Laut einer Studie der Universität Lancaster hatten der Verlust der Tiere und ihr Verschwinden aus der Landschaft im ländlichen England weitreichende psychosoziale Auswirkungen: Landwirt:innen und Gemeindemitglieder, die direkt von der plötzlichen Umweltveränderung betroffen waren, empfanden Verzweiflung, Gefühle der Trauer, Angst vor einer neuen Katastrophe.

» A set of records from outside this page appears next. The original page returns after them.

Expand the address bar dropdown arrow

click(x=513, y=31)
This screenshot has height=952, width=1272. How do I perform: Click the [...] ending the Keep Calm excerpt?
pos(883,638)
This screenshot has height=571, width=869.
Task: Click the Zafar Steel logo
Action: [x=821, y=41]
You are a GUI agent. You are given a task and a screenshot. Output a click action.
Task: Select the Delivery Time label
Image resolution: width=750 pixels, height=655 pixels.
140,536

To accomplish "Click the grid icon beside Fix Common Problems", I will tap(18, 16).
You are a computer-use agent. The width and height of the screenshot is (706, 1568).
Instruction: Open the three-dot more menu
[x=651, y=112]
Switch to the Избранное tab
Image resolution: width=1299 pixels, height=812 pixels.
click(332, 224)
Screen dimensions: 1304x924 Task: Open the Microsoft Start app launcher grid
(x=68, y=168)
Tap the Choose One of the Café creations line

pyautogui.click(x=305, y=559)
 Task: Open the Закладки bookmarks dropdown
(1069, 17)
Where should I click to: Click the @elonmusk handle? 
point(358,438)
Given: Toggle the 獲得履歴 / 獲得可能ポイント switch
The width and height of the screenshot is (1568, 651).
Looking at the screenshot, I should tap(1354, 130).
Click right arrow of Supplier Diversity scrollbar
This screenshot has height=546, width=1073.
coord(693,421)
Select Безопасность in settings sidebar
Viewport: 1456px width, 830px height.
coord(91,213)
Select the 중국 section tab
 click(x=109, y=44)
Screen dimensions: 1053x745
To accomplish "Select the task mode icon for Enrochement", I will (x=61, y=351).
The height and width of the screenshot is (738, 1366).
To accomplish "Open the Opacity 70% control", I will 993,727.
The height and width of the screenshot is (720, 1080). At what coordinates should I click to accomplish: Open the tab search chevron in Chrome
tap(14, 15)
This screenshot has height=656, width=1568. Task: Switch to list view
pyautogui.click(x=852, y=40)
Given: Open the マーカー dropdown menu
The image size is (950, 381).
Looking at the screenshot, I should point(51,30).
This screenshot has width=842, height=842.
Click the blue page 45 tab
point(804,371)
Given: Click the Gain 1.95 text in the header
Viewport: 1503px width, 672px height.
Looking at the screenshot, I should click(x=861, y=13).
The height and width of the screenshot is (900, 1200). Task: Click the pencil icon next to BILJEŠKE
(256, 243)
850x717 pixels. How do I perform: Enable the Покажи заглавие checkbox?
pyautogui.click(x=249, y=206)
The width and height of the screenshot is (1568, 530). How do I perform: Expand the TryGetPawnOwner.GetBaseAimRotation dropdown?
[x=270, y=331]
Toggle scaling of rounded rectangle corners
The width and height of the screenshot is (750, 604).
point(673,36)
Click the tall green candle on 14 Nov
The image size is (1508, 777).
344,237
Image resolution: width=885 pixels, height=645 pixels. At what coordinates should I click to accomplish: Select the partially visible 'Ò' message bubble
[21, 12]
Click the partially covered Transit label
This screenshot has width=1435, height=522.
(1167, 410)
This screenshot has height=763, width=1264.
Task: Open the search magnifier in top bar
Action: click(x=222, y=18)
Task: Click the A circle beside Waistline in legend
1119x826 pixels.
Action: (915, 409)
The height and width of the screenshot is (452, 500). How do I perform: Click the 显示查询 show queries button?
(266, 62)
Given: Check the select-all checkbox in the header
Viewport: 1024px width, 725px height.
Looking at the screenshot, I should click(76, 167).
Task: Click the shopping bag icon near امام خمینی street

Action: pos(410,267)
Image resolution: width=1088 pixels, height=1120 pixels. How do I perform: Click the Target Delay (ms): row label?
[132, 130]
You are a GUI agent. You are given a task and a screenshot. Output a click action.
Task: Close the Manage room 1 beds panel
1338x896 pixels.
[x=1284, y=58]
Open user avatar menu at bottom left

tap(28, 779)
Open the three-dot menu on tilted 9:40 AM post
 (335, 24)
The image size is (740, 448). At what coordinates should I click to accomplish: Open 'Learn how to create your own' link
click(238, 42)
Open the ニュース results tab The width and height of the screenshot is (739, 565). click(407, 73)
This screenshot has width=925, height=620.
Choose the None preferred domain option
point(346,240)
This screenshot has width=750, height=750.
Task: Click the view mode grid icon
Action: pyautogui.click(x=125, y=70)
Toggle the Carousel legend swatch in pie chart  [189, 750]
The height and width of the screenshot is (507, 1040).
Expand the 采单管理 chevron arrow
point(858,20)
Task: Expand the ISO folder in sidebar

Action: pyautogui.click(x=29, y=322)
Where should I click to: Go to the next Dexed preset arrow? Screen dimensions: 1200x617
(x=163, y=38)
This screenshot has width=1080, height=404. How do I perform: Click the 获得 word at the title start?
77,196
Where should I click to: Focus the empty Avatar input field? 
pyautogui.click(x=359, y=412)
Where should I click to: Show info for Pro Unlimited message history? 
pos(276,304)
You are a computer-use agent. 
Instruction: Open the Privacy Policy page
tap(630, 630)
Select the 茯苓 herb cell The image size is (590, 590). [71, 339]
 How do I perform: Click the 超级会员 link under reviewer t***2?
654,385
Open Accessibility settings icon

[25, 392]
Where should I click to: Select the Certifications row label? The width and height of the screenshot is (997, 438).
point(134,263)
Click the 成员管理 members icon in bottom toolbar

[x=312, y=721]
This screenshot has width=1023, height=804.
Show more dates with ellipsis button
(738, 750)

Viele litten unter Albträumen und unkontrollierbaren Emotionen. Die Highlands waren leer, die Menschen erkannten ihr Zuhause nicht wieder, sie empfanden Solastalgie.

Die gute Seite der Solastalgie

Die Psychotherapeutin und Psychologists-for-Future-Sprecherin Katharina van Bronswijk betont: Klimaangst, Klimadepression und Solastalgie sind mögliche natürliche Reaktionen auf ein strukturelles, nicht individuelles Problem. Den Betroffenen kann dabei helfen, sich immer wieder gezielt positive Gegenbeispiele vor Augen zu führen.

Die beste Prävention ist laut van Bronswijk, klimagerecht zu leben und sich zu engagieren. Gerade für Kinder und Jugendliche, die ein deutlich höheres Risiko für Klimaängste haben als Erwachsene, ist das wichtig. Denn es gibt nicht nur den persönlichen ökologischen Fußabdruck, sondern auch einen ökologischen Handabdruck: die Möglichkeit, durch politisches Handeln aktiv Einfluss zu nehmen.

Angst, Schmerz und Sehnsucht können dabei motivieren, sich für den Erhalt der Umwelt einzusetzen. Ganz konkret gelte es, sich die Frage zu stellen: Was kann ich tun, damit ich mich als wirksam, als selbstwirksam erlebe?

Auch Glenn Albrecht glaubt, dass Solastalgie eine zukunftsgerichtete Komponente hat. Man solle Solastalgie benennen, darüber sprechen und sich gegen Umweltzerstörung einsetzen. Nach seiner Überzeugung sind positive "Erdemotionen" in allen Menschen als Naturwesen tief verankert – sonst wären wir nicht in der Lage, Solastalgie zu empfinden.

Rund um den Globus ist Solastalgie nicht als Wort, aber als quälendes Gefühl bekannt. Menschen ringen mit den beängstigenden Herausforderungen, die der Verlust einer vertrauten Landschaft mit sich bringt, und mit der komplexen seelischen Belastung, ihr Heimatgefühl unwiderruflich zu verlieren.

Ein Wort dafür zu haben, macht die Lage nicht direkt besser – aber greifbarer. Vielleicht hilft es auch einfach zu wissen: Keiner von uns ist mit diesem Schmerz allein.